▶ **Task to complete**:
Every entry is to be copied exactly as written, and the pictures are to be skipped.

Stored items
- - - - - - -

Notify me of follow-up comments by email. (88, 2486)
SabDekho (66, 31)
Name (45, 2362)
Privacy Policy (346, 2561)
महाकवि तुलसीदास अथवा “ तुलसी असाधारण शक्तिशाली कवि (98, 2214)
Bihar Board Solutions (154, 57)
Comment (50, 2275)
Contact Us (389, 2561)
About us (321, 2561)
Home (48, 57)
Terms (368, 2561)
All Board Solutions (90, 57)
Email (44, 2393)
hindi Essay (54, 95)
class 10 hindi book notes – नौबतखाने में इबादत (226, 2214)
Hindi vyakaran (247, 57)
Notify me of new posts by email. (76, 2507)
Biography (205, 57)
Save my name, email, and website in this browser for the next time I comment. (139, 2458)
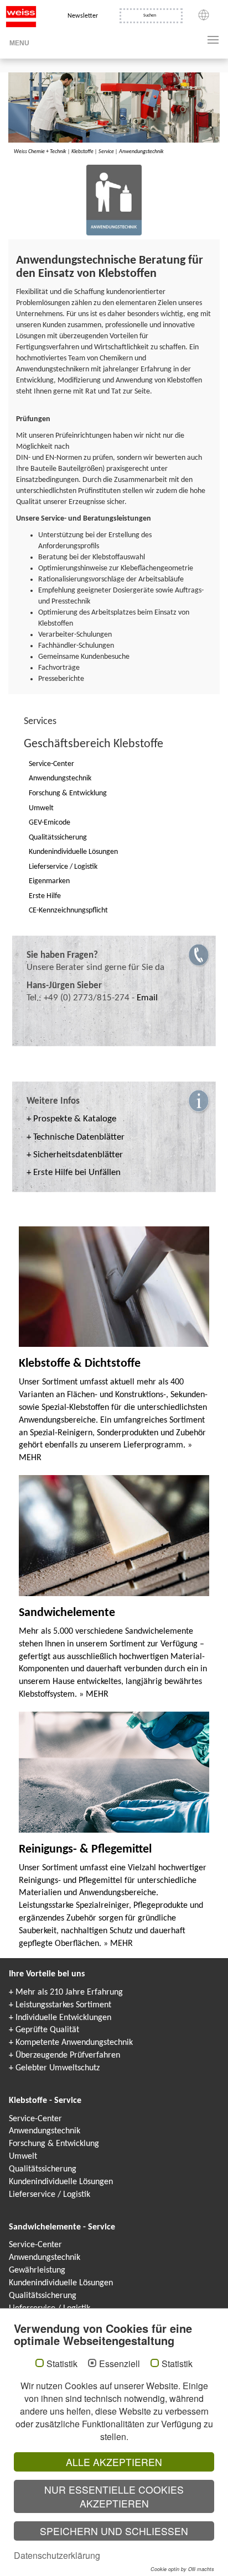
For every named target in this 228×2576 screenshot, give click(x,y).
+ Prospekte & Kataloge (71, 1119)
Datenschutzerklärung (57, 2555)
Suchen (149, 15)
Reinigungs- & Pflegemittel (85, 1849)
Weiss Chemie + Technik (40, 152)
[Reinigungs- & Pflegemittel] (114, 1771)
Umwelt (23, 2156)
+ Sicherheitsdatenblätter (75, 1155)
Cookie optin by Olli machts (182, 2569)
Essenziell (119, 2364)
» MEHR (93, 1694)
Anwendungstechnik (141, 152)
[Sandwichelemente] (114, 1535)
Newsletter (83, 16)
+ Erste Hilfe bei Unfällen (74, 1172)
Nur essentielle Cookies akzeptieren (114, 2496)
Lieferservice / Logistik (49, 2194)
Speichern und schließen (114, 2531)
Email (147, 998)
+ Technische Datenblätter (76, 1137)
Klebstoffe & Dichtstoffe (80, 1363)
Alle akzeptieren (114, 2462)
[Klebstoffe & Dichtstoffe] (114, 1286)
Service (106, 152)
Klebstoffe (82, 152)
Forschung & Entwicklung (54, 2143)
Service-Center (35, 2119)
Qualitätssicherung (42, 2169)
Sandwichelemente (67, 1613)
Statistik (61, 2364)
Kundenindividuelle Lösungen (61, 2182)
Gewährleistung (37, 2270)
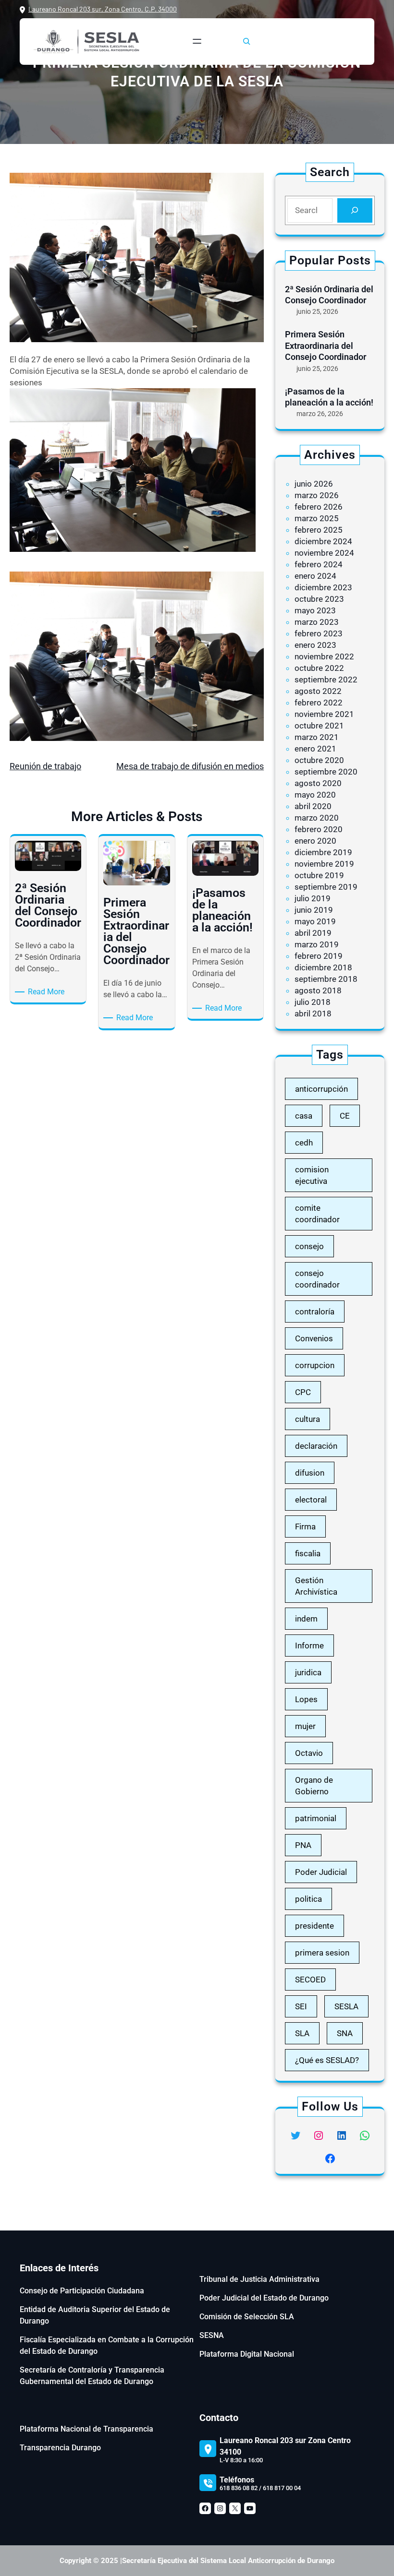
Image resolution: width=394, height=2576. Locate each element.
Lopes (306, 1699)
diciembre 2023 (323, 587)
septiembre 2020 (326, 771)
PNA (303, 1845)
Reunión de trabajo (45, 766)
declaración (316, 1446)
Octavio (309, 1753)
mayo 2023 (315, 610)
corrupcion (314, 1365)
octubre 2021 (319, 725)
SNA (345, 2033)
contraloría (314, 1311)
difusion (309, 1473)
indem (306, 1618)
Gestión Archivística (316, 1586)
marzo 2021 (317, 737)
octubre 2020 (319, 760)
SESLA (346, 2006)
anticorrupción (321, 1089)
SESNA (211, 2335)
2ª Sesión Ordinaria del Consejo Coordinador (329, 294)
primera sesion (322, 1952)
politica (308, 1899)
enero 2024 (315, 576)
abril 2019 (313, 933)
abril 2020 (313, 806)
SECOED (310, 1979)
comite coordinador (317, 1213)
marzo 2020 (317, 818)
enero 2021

- - - - - - -

▶ **Result**:
Notify me of follow-up comments by email. (88, 2486)
SabDekho (66, 31)
Name (45, 2362)
Privacy Policy (346, 2561)
महाकवि तुलसीदास अथवा “ तुलसी असाधारण शक्तिशाली कवि (98, 2214)
Bihar Board Solutions (154, 57)
Comment (50, 2275)
Contact Us (389, 2561)
About us (321, 2561)
Home (48, 57)
Terms (368, 2561)
All Board Solutions (90, 57)
Email (44, 2393)
hindi Essay (54, 95)
class 10 hindi book notes – नौबतखाने में इबादत (226, 2214)
Hindi vyakaran (247, 57)
Notify me of new posts by email. (76, 2507)
Biography (205, 57)
Save my name, email, and website in this browser for the next time I comment. (139, 2458)
For every named target in this 228×2576 screenshot, give click(x,y).
+ Prospekte & Kataloge (71, 1119)
Datenschutzerklärung (57, 2555)
Suchen (149, 15)
Reinigungs- & Pflegemittel (85, 1849)
Weiss Chemie + Technik (40, 152)
[Reinigungs- & Pflegemittel] (114, 1771)
Umwelt (23, 2156)
+ Sicherheitsdatenblätter (75, 1155)
Cookie optin by Olli machts (182, 2569)
Essenziell (119, 2364)
» MEHR (93, 1694)
Anwendungstechnik (141, 152)
[Sandwichelemente] (114, 1535)
Newsletter (83, 16)
+ Erste Hilfe bei Unfällen (74, 1172)
Nur essentielle Cookies akzeptieren (114, 2496)
Lieferservice / Logistik (49, 2194)
Speichern und schließen (114, 2531)
Email (147, 998)
+ Technische Datenblätter (76, 1137)
Klebstoffe & Dichtstoffe (80, 1363)
Alle akzeptieren (114, 2462)
[Klebstoffe & Dichtstoffe] (114, 1286)
Service (106, 152)
Klebstoffe (82, 152)
Forschung & Entwicklung (54, 2143)
Service-Center (35, 2119)
Qualitätssicherung (42, 2169)
Sandwichelemente (67, 1613)
Statistik (61, 2364)
Kundenindividuelle Lösungen (61, 2182)
Gewährleistung (37, 2270)
Image resolution: width=394, height=2576. Locate each element.
Lopes (306, 1699)
diciembre 2023 (323, 587)
septiembre 2020 (326, 771)
PNA (303, 1845)
Reunión de trabajo (45, 766)
declaración (316, 1446)
Octavio (309, 1753)
mayo 2023 (315, 610)
corrupcion (314, 1365)
octubre 2021 (319, 725)
SNA (345, 2033)
contraloría (314, 1311)
difusion (309, 1473)
indem (306, 1618)
Gestión Archivística (316, 1586)
marzo 2021 (317, 737)
octubre 2020 (319, 760)
SESLA (346, 2006)
anticorrupción (321, 1089)
SESNA (211, 2335)
2ª Sesión Ordinaria del Consejo Coordinador (329, 294)
primera sesion (322, 1952)
politica (308, 1899)
enero 2024 (315, 576)
abril 2019 (313, 933)
abril 2020 (313, 806)
SECOED (310, 1979)
comite coordinador (317, 1213)
marzo 2020 (317, 818)
enero 2021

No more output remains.